[Stored items]
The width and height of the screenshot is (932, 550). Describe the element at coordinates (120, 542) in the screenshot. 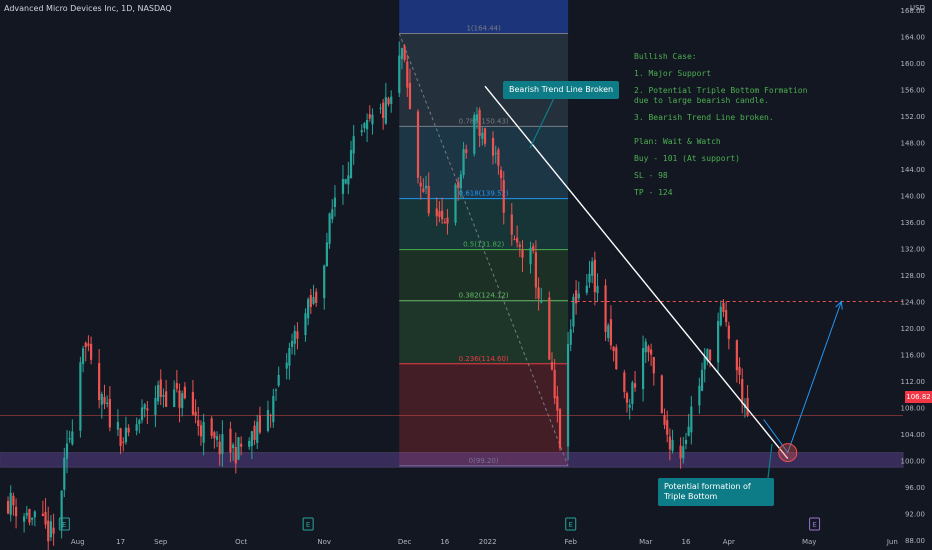

I see `time-tick-label: 17` at that location.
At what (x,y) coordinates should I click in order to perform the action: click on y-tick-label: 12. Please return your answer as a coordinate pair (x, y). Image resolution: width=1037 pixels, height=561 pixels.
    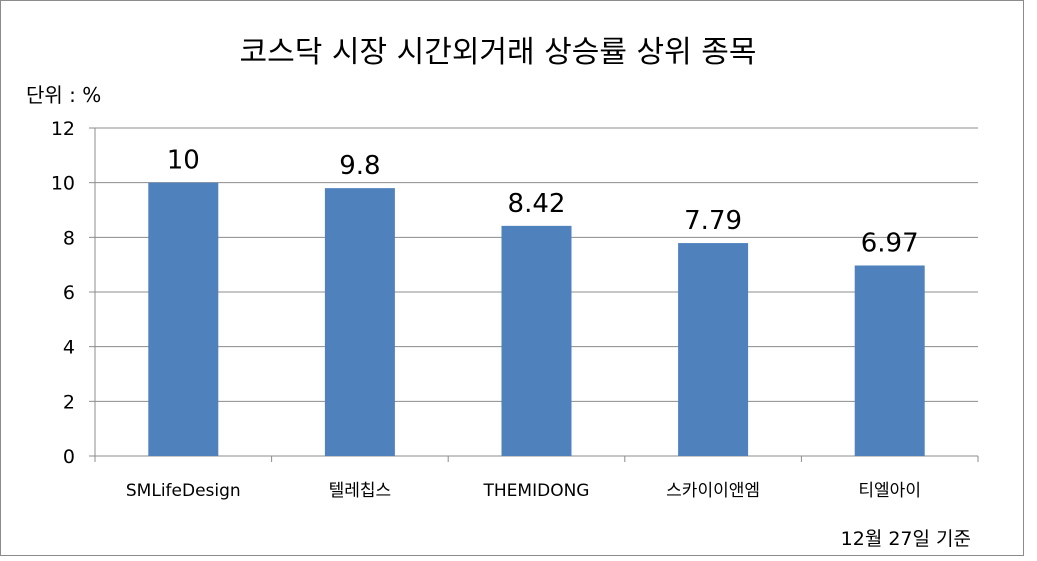
    Looking at the image, I should click on (63, 129).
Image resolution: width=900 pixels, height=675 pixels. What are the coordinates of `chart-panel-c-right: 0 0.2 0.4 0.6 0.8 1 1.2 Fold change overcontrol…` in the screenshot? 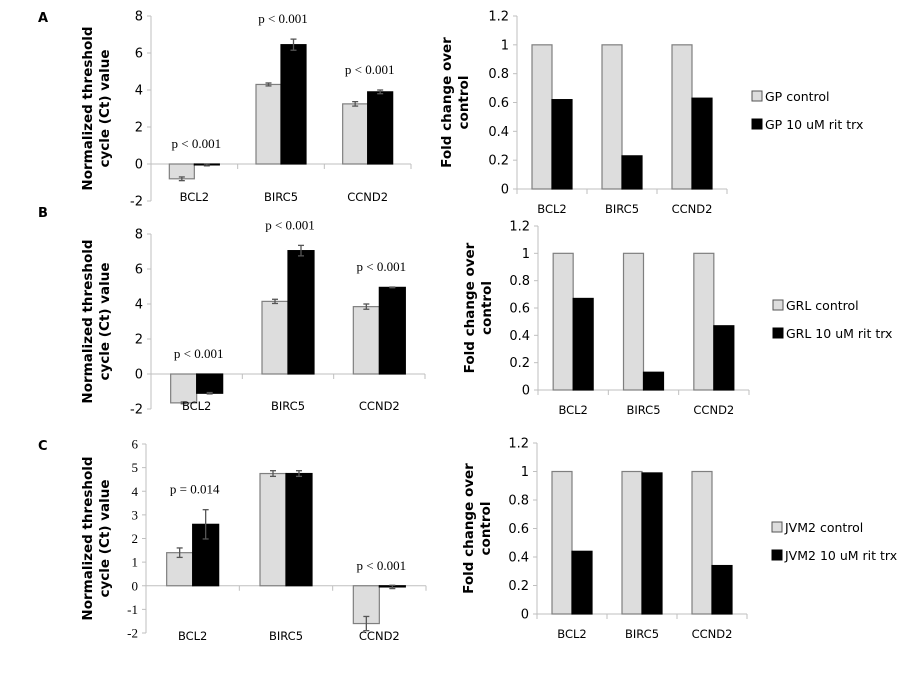 It's located at (679, 540).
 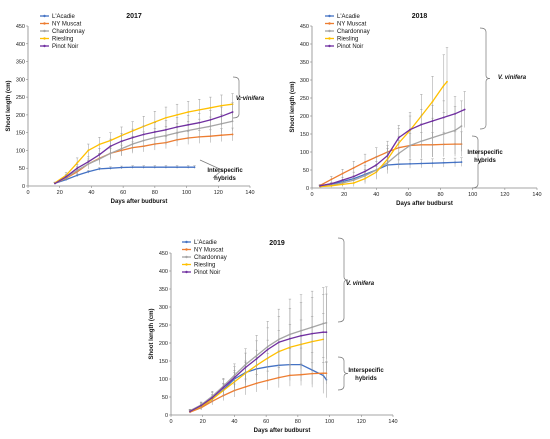 I want to click on y-axis-label: Shoot length (cm), so click(x=9, y=106).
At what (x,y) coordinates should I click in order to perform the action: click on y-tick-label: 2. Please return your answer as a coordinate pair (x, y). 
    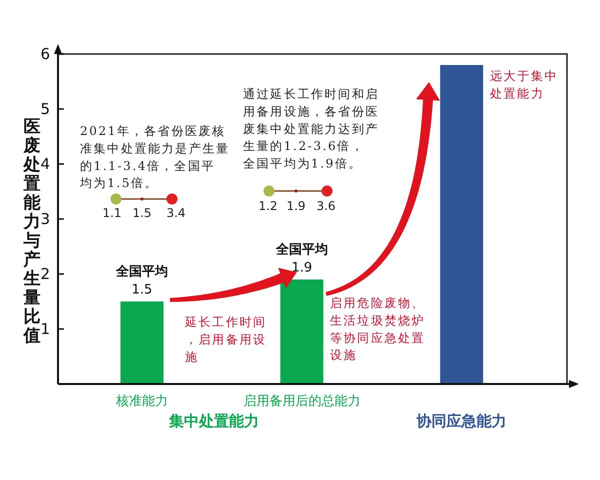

_What you need to do_. Can you write out the records from the very start down through the line containing "at that location.", leaving the pictures out?

_Exercise solution_.
The width and height of the screenshot is (932, 550). Describe the element at coordinates (120, 542) in the screenshot. 

I see `time-tick-label: 17` at that location.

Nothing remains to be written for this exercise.